──────── SOURCE DOCUMENT

This is the repository of the upcoming VHB ProDok Course "Quantitative Empirical Accounting Research and Open Science Methods". We will use this repository to collaborate on the class project and to share class materials. Please keep in mind that this a public repository, meaning that everybody can read its content. When you are new to Github I encourage you to take a look at the section ("Some guidance on git and Github") below prior to jumping at the content of the repo or the class project.
If you are here and not a course member, feel free to browse around. Unfortunately, this course works with licensed data that you are most likely not able to access. You can, however, take a look at the code and the slides if you are interested.
We will use this repository to collaborate on the class project that will explore German firms that currently file for insolvency. While the main purpose of the project is didactic in the sense that I want you to work on a data exercise to get familiar with a typical empirical workflow, I believe that it is also interesting to look at current insolvency cases from an economic standpoint. First, the corona crisis presents us with an extreme negative liquidity shock that varies predictably in the cross-section. Second, the German regulator has temporarily lifted the requirement for German firms to file for insolvency. Taken together, this provides us with a unique setting that, in the longer run, might provide some interesting quasi-experiments.
While the project B02 of TRR 266 will explore this setting in its research program, the objective of our class project is to document descriptively how firms that currently file for insolvency differ from the universe of German firms. For this, I provide you two datasets:
The first dataset (insolvency_filings_de_julaug2020_incomplete.csv
, available in the raw_data
directory) is a comma-separated value file and contains all filings recorded by the German insolvency courts in the months July and August. Data has been collected by weekly scraping of the official register (https://www.insolvenzbekanntmachungen.de). Obviously, it is currently still incomplete. After scraping the last filings in early September, I will replace it with a complete version. However, you should start working with the incomplete version (the final version will have the same format). I hope that the variable names of the data are self-explanatory. For further info on insolvencies in Germany, you can also refer to https://www.destatis.de/EN/Themes/Economic-Sectors-Enterprises/Enterprises/Business-Notifications-Insolvencies/_node.html.
The second dataset (orbis_de.csv.gz
) is a gzipped comma separated value file containing firm-year accounting data for German firms provided by Orbis database of Bureau van Dijk via WRDS. As it is commercially licensed, I will make it available for class members by other means. Store the unzipped file in the raw_data
directory of your Github fork. Do not push this file to Github! To avoid that you accidentally commit the file, I included a local .gitignore
file. For further information on the variables contained in the file, please refer to the documentation that you received via email.
You will be working on the class project in groups. You have received the allocation of course participants into groups via email. Each group should have (at lease) one independent 'fork' (see below) of this repository and work on this fork.
To start familiarizing yourself with the data, please take a look at the two issues that I raised (button above). As stated in the syllabus, group solutions to the two first issues are due by Sep 4. Only one solution per group please. Please try to make your solution as reproducible as possible, either by providing code or by adding a link to your Github fork that you used to produce the solution. Thanks!
When you run into problems that you want to share/discuss with the whole course, reply to the issue in the main repository. Don't be shy. Asking questions is the best way to learn.

────────────────
──────── SUPPLIED MATERIAL

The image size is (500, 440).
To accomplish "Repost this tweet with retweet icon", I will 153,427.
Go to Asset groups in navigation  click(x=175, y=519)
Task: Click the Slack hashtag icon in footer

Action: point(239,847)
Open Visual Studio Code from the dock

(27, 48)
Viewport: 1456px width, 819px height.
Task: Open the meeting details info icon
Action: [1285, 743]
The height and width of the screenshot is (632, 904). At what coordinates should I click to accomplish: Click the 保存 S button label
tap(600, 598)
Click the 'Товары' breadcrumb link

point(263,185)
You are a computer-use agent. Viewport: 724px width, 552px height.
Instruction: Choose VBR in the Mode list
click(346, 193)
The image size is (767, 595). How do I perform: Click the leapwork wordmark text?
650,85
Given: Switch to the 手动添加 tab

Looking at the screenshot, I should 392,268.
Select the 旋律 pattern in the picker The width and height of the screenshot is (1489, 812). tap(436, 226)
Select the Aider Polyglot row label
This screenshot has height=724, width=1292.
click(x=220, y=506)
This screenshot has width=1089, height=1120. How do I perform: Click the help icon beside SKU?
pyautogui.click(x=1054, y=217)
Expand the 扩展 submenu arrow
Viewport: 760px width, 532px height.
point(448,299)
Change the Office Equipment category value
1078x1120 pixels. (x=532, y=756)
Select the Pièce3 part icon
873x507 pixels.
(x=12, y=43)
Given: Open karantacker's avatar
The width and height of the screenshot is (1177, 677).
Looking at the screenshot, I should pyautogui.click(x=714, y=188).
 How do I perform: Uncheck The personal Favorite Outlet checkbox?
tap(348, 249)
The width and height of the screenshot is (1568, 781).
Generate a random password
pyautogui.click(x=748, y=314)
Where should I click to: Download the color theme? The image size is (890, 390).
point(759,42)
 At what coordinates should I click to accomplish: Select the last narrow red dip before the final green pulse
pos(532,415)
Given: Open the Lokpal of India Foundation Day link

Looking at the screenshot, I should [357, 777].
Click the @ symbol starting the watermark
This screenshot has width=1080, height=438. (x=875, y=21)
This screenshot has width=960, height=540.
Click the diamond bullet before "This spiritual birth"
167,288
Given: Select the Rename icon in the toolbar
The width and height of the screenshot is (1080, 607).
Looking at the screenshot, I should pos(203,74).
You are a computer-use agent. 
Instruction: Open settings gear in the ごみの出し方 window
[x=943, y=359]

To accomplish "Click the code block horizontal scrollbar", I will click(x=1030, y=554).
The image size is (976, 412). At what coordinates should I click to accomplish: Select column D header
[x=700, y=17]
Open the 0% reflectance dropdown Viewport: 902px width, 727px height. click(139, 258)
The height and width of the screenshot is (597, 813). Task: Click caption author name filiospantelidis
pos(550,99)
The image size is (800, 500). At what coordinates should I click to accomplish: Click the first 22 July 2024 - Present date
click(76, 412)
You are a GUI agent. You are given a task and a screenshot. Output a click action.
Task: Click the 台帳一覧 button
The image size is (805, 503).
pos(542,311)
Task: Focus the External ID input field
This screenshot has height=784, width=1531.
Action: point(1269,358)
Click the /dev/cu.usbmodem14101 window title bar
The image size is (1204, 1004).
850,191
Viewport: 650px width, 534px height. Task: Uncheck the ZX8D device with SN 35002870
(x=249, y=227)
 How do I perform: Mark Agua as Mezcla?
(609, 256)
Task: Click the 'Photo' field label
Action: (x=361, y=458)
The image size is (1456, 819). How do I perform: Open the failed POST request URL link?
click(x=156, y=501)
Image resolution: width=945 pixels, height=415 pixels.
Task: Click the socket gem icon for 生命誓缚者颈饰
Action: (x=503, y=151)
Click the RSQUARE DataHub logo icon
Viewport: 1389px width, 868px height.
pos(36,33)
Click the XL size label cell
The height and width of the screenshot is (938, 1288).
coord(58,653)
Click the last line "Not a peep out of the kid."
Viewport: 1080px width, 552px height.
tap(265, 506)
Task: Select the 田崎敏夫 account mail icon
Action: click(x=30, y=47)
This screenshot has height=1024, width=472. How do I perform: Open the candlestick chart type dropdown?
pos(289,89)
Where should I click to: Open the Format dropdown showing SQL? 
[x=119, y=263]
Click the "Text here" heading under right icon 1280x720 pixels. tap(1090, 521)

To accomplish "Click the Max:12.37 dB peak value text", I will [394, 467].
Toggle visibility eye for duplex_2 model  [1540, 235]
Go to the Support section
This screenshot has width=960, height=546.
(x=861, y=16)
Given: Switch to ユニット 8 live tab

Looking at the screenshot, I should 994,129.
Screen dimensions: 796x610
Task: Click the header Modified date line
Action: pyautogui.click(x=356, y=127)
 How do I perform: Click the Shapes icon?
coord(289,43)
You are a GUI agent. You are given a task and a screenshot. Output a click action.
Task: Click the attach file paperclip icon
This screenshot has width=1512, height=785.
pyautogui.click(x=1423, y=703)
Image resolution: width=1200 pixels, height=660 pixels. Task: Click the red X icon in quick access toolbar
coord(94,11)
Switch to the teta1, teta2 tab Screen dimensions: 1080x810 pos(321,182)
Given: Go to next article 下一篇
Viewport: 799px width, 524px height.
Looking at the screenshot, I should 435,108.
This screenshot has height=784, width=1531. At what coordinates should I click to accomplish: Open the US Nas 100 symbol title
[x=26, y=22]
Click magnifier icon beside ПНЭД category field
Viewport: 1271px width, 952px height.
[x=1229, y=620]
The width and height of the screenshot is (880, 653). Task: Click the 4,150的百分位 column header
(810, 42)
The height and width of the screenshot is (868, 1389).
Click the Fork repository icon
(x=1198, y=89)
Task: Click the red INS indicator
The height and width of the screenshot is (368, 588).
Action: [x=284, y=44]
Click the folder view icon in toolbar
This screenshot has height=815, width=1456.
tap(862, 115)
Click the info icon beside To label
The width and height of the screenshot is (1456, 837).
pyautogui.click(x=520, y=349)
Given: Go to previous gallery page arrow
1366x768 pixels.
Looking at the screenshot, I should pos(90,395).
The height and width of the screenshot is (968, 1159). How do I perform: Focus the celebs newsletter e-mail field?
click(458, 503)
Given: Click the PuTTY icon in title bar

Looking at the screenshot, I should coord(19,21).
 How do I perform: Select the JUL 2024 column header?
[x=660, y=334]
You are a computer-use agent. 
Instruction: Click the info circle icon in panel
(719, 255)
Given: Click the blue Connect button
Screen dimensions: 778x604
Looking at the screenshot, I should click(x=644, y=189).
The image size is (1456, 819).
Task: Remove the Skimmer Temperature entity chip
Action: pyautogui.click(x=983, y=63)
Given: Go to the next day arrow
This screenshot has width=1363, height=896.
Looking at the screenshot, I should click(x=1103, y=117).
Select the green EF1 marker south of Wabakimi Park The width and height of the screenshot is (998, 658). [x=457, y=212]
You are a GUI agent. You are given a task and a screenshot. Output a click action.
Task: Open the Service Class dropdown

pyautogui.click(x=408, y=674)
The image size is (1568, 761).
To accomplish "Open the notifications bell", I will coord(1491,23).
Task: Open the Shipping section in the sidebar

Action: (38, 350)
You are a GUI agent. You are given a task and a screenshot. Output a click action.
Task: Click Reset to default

────────────────

▶ _TO-DO LIST_:
**a)** In the text about the accounting course repository, by what date are group solutions to the first two issues due?
**b)** Please continue the text about the accounting course repository from its last sentence onward.

▶ _OUTPUTS IN ORDER_:
**a)** Sep 4.

**b)**
This repository follows a "fork and pull request" workflow. Only I can commit to the repository directly. You can and should fork your own versions of this repository. A fork is a copy of the project on Github which is under your control, meaning that you can make changes to it by committing to it.
In principle, I will make sure that the main repository stays current and thus will commit our progress to it from time to time. You can keep your fork current by fetching my changes and merging them to your fork. If your have changes in your fork that you believe should make into the main repository, feel free to issue a pull request.
When writing code, please commit to the code
directory of your group's fork. The code should generate clean data and/or samples for the analysis (to be stored in the data
directory) and tables, figures, etc. (stored in the output
directory). Content in these two directories should never be committed to the repository as it can and should be reproduced by running the code.
In terms of software, I have access to Stata, R, SAS, Python, LaTeX and the Office Suite of Microsoft (if need be). Feel free to pick the software that gets the job done for you but keep in mind that others need to be able to reproduce your work. While I am virtually certain that not all of us have access to STATA and/or SAS, everybody in principle has access to Python, R and RStudio since these packages are freely available.
Quoting from happygitwithr.com:
"Git is s a version control system. Its original purpose was to help groups of developers work collaboratively on big software projects. Git manages the evolution of a set of files – called a repository – in a sane, highly structured way. If you have no idea what I’m talking about, think of it as the “Track Changes” features from Microsoft Word on steroids".
A potential start is https://guides.github.com/activities/hello-world/ or http://kbroman.org/github_tutorial/. If you are interested in somewhat more detail and in how to link your R/RStudio environment to Github, try http://happygitwithr.com. If you are one of these youtube kids, you might try https://www.youtube.com/watch?v=E2d91v1Twcc. Don’t blame me if the video is boring or uninformative. I am not a youtube kid.
Follow this link: https://garygregory.wordpress.com/2016/11/10/how-to-catch-up-my-git-fork-to-master/ to setup your forked repo so that you can keep it synched with the master repo. Go to "Configuring a git remote for a fork" section and follow it
While you are free to use any software from the list above, if you have no preferences, I would encourage you to take a look at R. There are many online references and tutorials around. A particularly useful textbook (which is available online) can be found here: http://r4ds.had.co.nz/.